Is there a way to assign/get a value to a Request to enable this?
Add it to the request item collection odetocode.com/articles/111.aspx
Guid.NewGuid()
Will generate a unique id.
http://msdn.microsoft.com/en-us/library/system.guid.newguid(v=vs.110).aspx
Here's some extension methods that I created for this purpose:
public static Guid GetId(this HttpContext ctx) => new HttpContextWrapper(ctx).GetId();
public static Guid GetId(this HttpContextBase ctx)
{
const string key = "tq8OuyxHpDgkRg54klfpqg== (Request Id Key)";
if (ctx.Items.Contains(key))
return (Guid) ctx.Items[key];
var mutex = string.Intern($"{key}:{ctx.GetHashCode()}");
lock (mutex)
{
if (!ctx.Items.Contains(key))
ctx.Items[key] = Guid.NewGuid();
return (Guid) ctx.Items[key];
}
}
#Update
@Luiso made a comment about interned strings not being garbage collected. This is a good point. In a very busy web app that doesn't recycle app pools frequently enough (or ever) this would be a serious issue.

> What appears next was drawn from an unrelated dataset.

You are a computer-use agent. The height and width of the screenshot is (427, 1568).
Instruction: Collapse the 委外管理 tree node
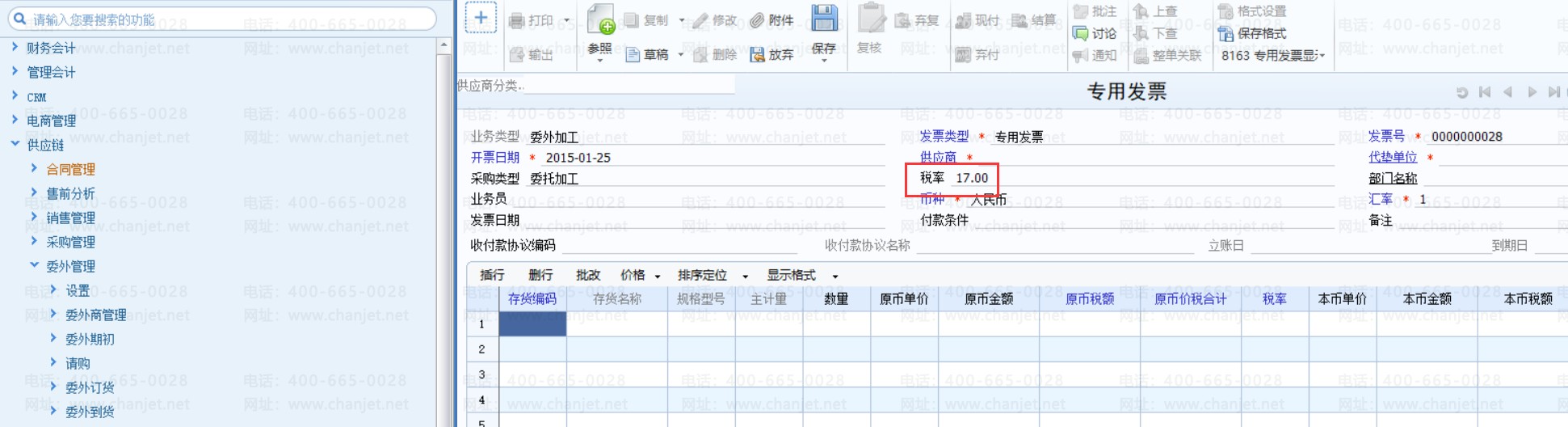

Thankfully, recent versions of .NET have ephemeron support via the ConditionalWeakTable<TK,TV>
class. Which gives a convenient and memory safe way of tackling this problem:
private static readonly ConditionalWeakTable<object, ConcurrentDictionary<string, object>>
Ephemerons = new ConditionalWeakTable<object, ConcurrentDictionary<string, object>>();
public static Guid GetId(this HttpContext ctx)
{
var dict = Ephemerons.GetOrCreateValue(ctx);
var id = (Guid)dict.GetOrAdd(
"c53fd485-b6b6-4da9-9e9d-bf30500d510b",
_ => Guid.NewGuid());
return id;
}
public static Guid GetId(this HttpContextBase ctx)
{
// this is slow and subject to breaking change; TODO: smart things to mitigate those problems
var innerContext = (HttpContext)ctx.GetType().GetField("_context", BindingFlags.NonPublic | BindingFlags.Instance).GetValue(ctx);
return innerContext.GetId();
}
My Overby.Extensions.Attachments package has an extension method that simplify things.
/// <summary>
/// Unique identifier for the object reference.
/// </summary>
public static Guid GetReferenceId(this object obj) =>
obj.GetOrSetAttached(() => Guid.NewGuid(), RefIdKey);
Using that extension method, you would just call httpContext.GetReferenceId()
.
If you need a single value without having to implement something like Guid.NewGuid()
, perhaps the HttpContext
timestamp will work for you.
int requestId = System.Web.HttpContext.Current.Timestamp.Ticks;
A single tick represents one hundred nanoseconds or one ten-millionth of a second. There are 10,000 ticks in a millisecond, or 10 million ticks in a second.
Then this solution should be evaluated according to their circumstances because there is the possibility that two requests fall on the same tick of time.